Wie wollt ihr verhindern, dass eure Bewegung nach den Wahlen die Aufmerksamkeit der Leute verliert oder gar zerfällt?
Es gibt bereits ein breites Themenfeld jenseits der Wahlen, für das wir kämpfen wollen. Dazu gehören die Verteidigung der Rechte der indigenen Völker, nationale Wirtschaftsthemen, Sicherheit, Bildung und andere. Zudem wollen wir unabhängig vom Wahlsieger dessen Politik überwachen. Dafür gibt es schon eine eigene Kommission. Die meisten von uns sind überzeugt, dass unsere Bewegung bestehen bleibt.

Wie könnte denn die Macht der großen Fernsehstationen eingegrenzt werden?
Zum einen über den gesetzlichen Weg. Es soll Raum für mehr Konkurrenten geben, um das Duopol von Televisa und TV Azteca zu eliminieren. Zum anderen, und das wäre mein Ideal, durch mehr Bildung für alle Menschen, unabhängig von ihrem Alter oder ihren finanziellen Möglichkeiten. Auf diese Weise verlieren die großen TV-Stationen automatisch ihre Macht, die sie dazu ausnutzen, die Ignoranz in Mexiko zu verwalten. Als dritten Punkt setzen wir auf das Internet und die sozialen Netzwerke, die die Macht der TV-Stationen immer mehr schmälern. Das zeigt die Entwicklung unserer Bewegung.

Kasten:

Die Bewegung #YoSoy132 entstand als Konsequenz eines Wahlkampfauftritts von Enrique Peña Nieto an der Iberoamerikanischen Universität in Mexiko-Stadt am 11. Mai. Der Kandidat der Revolutionären Institutionellen Partei (PRI) wurde dabei für den brutalen Polizeieinsatz in Atenco im Jahr 2006 kritisiert, den er als damaliger Gouverneur des Bundesstaates Estado de México zu verantworten hatte.
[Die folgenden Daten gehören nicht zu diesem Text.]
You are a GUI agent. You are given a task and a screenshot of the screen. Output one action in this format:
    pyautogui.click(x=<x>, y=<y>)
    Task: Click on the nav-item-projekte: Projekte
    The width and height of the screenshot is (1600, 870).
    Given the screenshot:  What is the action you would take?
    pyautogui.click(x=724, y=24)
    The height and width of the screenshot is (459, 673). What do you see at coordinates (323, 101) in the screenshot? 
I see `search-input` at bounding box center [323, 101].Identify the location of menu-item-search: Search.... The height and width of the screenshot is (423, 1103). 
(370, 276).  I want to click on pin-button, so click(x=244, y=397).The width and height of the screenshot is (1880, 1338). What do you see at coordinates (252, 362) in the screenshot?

Die Polizei erschoss damals zwei Demonstranten, folterte und vergewaltige viele Festgenommene, darunter mehrere Studentinnen (siehe LN 385). Da Peña Nieto jegliche Kritik von sich wies, musste er unter „Mörder“-Rufen durch den Hinterausgang fliehen. Später behaupteten PRI-Politiker_innen, bei den Protestierenden handele es sich nicht um Studierende, sondern um bezahlte Anhänger_innen anderer Parteien. In einem Youtube-Video bewiesen 131 Studierende anhand ihrer Universitätsausweise das Gegenteil. Über soziale Netzwerke und andere Internetseiten solidarisierten sich daraufhin zahlreiche Unterstützer unter dem Motto „YoSoy132“ („Ich bin 132“) mit den Studierenden. Die Bewegung war geboren.
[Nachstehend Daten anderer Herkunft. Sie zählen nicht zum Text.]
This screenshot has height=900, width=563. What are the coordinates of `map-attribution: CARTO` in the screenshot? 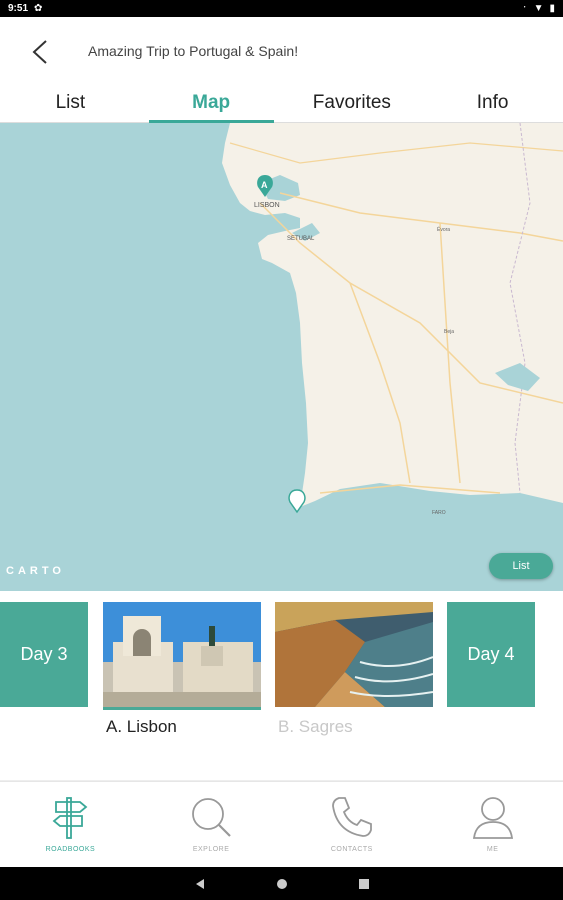 It's located at (36, 571).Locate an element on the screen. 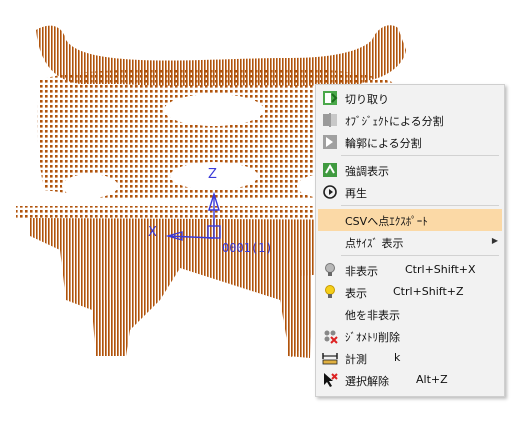  menu-item-label: 他を非表示 is located at coordinates (372, 316).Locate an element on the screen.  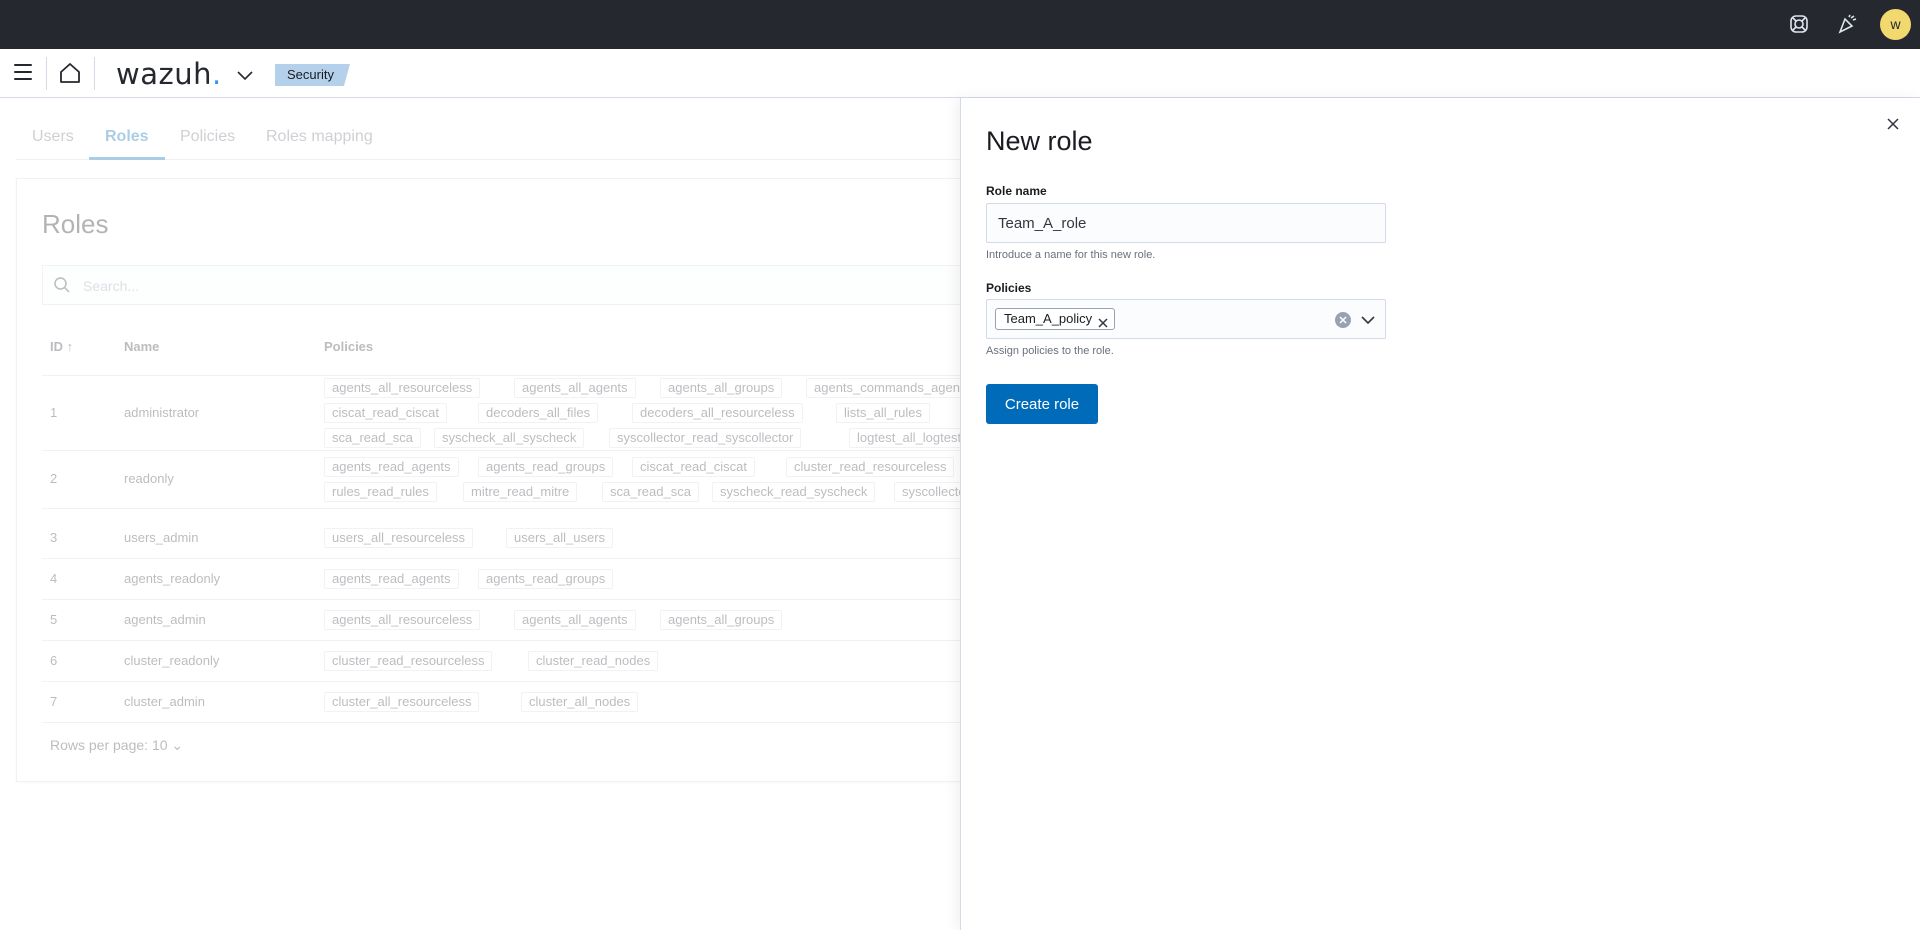
role-name-field is located at coordinates (1186, 223).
Am 23. Mai verabschiedeten die Aktivist_innen ihr Manifest. Eine zentrale Forderung ist die Einschränkung der Macht der zwei großen Fernsehsender Televisa und TV Azteca. Besonders Televisa hatte im Wahlkampf eindeutig den PRI-Kandidaten unterstützt. Des Weiteren tritt die Bewegung für einen sauberen Wahlprozess ein, ein Dauerthema in Mexiko. Wie ernst die Bewegung innerhalb kürzester Zeit von der etablierten Politik genommen wurde, zeigt sich daran, dass mit Ausnahme von Peña Nieto alle Präsidentschaftskandidat_innen an der Debatte teilnahmen, die #YoSoy132 am 7. Juni veranstaltete. Zwar verweigerten sich die großen TV-Stationen, doch kleinere Sender sowie mehrere Internetportale übertrugen die Debatte, bei der die Bürger_innen zuvor Fragen einreichen konnten.